That means your RV could likely qualify as a main home or a second home and you may be able to deduct the annual interest paid on a loan or mortgage as long as your motorhome contains a bed, bathroom, and kitchen.
You will also need to finance your RV using a secured loan if you want to claim this deduction. With this type of loan, the RV itself is considered collateral in case you default. You may not claim this deduction if you purchased your RV with cash, a credit card, or a personal loan.
Here are a few more things to consider about this RV tax benefit:
You may still enjoy this deduction if your RV changes from your main home to your secondary residence. You can claim an interest deduction on a second home even if you don’t use it (i.e. your RV is in storage all year). Interest on loans for vehicles used for towing, or being towed by, a recreational vehicle cannot be deducted.If you claim your RV as your main home and you decide to sell, you may still claim interest paid up to, but not including, the date of the sale.

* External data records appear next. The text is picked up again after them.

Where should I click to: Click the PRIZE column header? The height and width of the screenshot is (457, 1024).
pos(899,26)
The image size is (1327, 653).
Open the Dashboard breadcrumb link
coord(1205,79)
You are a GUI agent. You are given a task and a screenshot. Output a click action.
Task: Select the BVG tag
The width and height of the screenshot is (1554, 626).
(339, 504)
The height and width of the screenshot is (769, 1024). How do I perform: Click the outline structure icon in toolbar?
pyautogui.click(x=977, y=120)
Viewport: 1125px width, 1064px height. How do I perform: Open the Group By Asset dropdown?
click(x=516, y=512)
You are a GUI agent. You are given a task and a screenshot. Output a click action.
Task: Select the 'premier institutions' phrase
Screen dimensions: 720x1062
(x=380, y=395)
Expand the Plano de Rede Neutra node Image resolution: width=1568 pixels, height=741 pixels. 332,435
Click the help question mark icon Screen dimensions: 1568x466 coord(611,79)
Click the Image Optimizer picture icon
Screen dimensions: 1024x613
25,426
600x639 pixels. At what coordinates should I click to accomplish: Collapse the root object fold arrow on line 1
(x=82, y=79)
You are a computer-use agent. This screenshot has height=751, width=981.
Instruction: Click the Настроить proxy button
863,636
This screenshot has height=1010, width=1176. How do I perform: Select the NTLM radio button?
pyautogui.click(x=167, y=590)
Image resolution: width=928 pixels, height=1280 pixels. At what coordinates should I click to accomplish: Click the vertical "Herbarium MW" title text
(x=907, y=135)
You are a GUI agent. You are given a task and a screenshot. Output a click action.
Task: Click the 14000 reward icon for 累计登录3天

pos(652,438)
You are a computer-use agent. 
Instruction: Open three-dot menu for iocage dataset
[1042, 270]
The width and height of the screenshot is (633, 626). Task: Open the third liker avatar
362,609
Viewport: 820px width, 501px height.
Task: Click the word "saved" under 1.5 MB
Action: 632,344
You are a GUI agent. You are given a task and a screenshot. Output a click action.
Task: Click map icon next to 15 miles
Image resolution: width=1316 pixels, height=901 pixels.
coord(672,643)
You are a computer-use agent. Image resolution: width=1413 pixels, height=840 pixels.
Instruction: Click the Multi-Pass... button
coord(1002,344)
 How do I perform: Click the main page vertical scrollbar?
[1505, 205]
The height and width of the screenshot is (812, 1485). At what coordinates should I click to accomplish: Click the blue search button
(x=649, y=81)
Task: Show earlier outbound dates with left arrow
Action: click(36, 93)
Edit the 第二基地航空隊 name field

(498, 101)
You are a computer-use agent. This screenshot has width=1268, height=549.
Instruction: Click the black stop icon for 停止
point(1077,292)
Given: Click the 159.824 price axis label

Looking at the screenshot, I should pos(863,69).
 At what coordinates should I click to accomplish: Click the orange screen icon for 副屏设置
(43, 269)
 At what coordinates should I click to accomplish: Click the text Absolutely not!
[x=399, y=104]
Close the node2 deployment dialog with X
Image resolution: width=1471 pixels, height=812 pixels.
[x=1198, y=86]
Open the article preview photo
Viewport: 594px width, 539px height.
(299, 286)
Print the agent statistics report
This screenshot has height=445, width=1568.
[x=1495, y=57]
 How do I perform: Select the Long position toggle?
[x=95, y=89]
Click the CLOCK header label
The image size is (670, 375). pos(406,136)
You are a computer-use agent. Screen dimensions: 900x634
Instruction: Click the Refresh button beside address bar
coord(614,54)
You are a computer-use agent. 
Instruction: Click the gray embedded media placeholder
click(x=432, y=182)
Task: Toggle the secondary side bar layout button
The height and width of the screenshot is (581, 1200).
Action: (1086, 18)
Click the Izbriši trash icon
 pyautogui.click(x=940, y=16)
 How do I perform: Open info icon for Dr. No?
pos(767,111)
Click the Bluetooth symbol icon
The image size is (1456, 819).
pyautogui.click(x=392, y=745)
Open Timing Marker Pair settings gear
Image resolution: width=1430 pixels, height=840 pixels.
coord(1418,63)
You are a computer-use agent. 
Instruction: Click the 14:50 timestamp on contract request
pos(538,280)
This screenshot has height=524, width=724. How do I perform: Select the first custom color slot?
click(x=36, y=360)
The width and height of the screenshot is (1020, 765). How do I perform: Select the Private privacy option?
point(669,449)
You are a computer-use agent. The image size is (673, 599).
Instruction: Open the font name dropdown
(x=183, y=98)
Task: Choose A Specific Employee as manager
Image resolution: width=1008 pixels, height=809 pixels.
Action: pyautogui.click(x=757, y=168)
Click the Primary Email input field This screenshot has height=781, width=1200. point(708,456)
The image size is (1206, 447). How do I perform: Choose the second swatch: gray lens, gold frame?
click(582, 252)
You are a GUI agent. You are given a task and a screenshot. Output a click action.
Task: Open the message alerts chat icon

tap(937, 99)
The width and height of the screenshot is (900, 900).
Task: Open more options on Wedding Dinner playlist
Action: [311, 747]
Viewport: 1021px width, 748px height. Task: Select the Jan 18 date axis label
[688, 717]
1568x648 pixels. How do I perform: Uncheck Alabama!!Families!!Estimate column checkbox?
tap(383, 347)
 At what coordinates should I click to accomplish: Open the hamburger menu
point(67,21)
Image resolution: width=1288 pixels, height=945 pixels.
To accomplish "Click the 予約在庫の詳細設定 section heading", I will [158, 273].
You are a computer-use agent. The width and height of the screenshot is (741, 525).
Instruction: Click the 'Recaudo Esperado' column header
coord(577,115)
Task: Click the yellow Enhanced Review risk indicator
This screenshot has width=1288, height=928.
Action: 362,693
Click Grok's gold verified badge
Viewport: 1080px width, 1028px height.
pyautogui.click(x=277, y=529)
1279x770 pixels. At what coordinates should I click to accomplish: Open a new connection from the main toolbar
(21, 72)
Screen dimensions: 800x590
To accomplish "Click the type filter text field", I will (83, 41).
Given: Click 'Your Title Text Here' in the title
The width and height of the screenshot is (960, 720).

There may be some exceptions for unique or homebuilt RVs, so you should consult a qualified tax professional before making any assumptions that your RV fits the criteria.
We also encourage you to learn more about IRS Form 1098, as to whether or not you receive this form from your lender will determine where and how you claim this dedication on your tax return.
Business Tax Deductions
Do you use your RV for business purposes, such as renting it out when you’re not using it? If so, you may write off some of the expenses associated with your business venture. The exact deductions you’ll qualify for will depend on whether you use your RV solely for business, for a combination of full-time living and work, or a mixture of personal and business use.
Before we go over the general outlines for these scenarios, we want to encourage you to talk with your tax professional to find out what qualifies as an RV business tax deduction for your specific situation.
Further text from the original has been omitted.